An urgent note arrived informing me that the hunt will be delayed by a day. The South African authorities decided that all minors under 18 years of age need to have their unabridged birth certificate with them. Alex was going to be 18 in 5 days time.
On arrival the threesome were tired but happy to be here. They were set up in a guest house and soon fell asleep after dinner.
The following morning could not arrive quick enough and directly after breakfast we set off in a westerly direction until we arrived at hunting camp.
First things first and we made sure the rifles we shooting where the operator was aiming. The two hunters did well and we returned for a snack before heading out to hunt.

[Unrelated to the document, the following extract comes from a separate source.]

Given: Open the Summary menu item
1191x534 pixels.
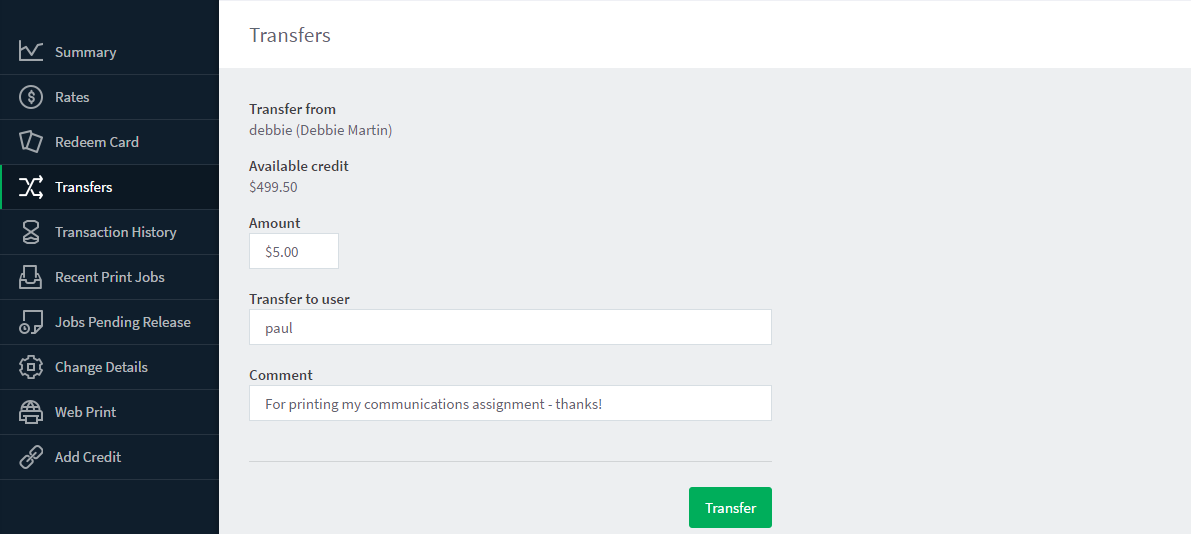Looking at the screenshot, I should point(109,52).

As usual we glassed the property from a hill to familiarize ourselves with the layout of the property and hopefully to see animals. We were hunting for kudu, impala, warthog, zebra and whatever else we had a mind to.
On our way home we spotted a bachelor herd of impala and seeing we were there and had time decided to put on a stalk. Alex was shooting a 300 and Fred the trusty 30-06. Alex was first in line and the stalk was on. About 10 minutes into the stalk we came across the herd and picked the one we believed would suit us best. Alex was on the sticks and took the shot from about 70 yards out. Needless to say the impala was on his way to the USA.
This morning we woke to some really bad weather for this time of the year. Low clouds over the mountainside was an indication of what we could expect for the rest of the day.
The day started dark and ominous with rain clouds. We were not worried and started hunting after the traditional coffee and rusks session. Our goal was to try and find the hardest of the animals we wanted find as soon as possible to take pressure off our shoulders later in the hunt.
James knows his property extremely well and suggested we take a look at an adjacent section of property where we may just get lucky. It took us a while to get there because we stopped often to look at new things and listen to new sounds. I knew this section as I had been there before but this time we took a new side road I had not been on before.
At one point James said to stop and off he went. Within a few seconds he returned and asked we join him. His manner showed there was something worth our while to take a look at. And what a sight it was. On the opposite hill, about 200 yards away was a magnificent kudu grazing in the early morning sun. Once we had Fred steadied on a huge rock it was up to him to do the rest.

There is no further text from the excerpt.